Reports in Germany’s Handelsblatt and Bild newspapers on Monday had suggested the Oxford/AstraZeneca vaccine has an efficacy rate of less than 10 per cent for those over 65. “At first glance it seems that the [newspaper] reports have mixed up two things: about 8 per cent of those tested in the AstraZeneca efficacy study were between 56 and 69 [years old], only 3-4 per cent over 70 (MHRA Approval Public Assessment Report),” the ministry said in a statement released on Tuesday.
 
“But one cannot deduce an efficacy of only 8 per cent with older people from that.” It added: “Moreover, the [European Medicines Agency] is currently evaluating the studies. It has been known since the autumn that in the first studies that AstraZeneca submitted fewer older people took part than in the studies of other producers.”
 
Mene Pangalos, AstraZeneca’s chief of biopharmaceutical research and development, told the Financial Times the reporting was “a mistake” based on an incorrect reading of the trial data that confused the number of participants who were over 65 with the efficacy results for that age group. “[It’s] someone reading the paper wrongly,” he said. “There’s nothing in that at all. Just ignore it.”
 
AstraZeneca has insisted the reports are “completely incorrect”, pointing to data published in November in The Lancet which demonstrated “that older adults showed strong immune responses to the vaccine, with 100 per cent of older adults generating spike-specific antibodies after the second dose”. Oxford university said there was “no basis for the claims of very low efficacy” of the vaccine.

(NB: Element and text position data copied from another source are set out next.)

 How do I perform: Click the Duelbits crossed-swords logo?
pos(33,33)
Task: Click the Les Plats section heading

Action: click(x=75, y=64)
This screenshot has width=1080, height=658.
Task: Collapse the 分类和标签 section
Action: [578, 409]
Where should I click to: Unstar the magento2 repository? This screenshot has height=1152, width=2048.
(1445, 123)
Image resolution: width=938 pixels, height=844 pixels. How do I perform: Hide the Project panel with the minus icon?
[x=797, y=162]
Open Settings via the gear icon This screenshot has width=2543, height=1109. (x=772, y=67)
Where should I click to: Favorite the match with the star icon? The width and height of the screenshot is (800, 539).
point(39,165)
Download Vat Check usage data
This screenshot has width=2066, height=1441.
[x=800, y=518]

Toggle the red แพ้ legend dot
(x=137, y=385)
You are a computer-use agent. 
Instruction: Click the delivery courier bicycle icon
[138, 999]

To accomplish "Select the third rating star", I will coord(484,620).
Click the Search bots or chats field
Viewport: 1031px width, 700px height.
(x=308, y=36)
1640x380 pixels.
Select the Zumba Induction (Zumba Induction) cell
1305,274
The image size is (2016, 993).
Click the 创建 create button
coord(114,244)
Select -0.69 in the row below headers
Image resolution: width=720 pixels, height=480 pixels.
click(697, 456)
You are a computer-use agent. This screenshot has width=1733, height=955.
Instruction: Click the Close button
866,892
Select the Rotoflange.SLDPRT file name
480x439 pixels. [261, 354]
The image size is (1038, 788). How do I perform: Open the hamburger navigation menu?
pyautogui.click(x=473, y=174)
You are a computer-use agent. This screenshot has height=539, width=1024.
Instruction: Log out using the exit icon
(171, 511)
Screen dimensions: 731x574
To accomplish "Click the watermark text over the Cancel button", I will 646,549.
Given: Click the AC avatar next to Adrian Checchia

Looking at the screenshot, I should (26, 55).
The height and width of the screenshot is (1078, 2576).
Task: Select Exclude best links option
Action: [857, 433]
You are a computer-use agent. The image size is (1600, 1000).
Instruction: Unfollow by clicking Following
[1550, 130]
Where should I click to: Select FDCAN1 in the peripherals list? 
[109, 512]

Handelsblatt said later on Tuesday that doubts within the German government as to whether Astra-Zeneca's vaccine was effective for older people had "not been completely dispelled." The German reports also suggested the European Medicines Agency would not approve the vaccine for use in those over the age of 65.
 
The Amsterdam-based drugs regulator confirmed that it expected to reach a decision on the vaccine on Friday but did not respond to further questions. The UK and EU bet heavily on the Oxford/AstraZeneca vaccine: the UK has ordered 100m doses and the EU up to 400m. But relations between the EU and AstraZeneca have been strained after the company warned last week that deliveries of the vaccine to EU countries in the first three months of the year would be less than expected.
 
AstraZeneca and the European Commission held emergency talks on Monday to resolve the problem, but EU officials have said the company’s proposal is still “not acceptable”. The shortfall in vaccine deliveries risks throwing plans for mass vaccination across the EU into disarray after Pfizer and BioNTech also reduced some supplies.
 
The UK is already pushing ahead with vaccinations using the Oxford/AstraZeneca jab. It approved the vaccine for use on December 30, including for those over the age of 65. UK regulators acknowledged there was less data on older individuals but said it was safe and that the results were robust. It said more data was expected this year.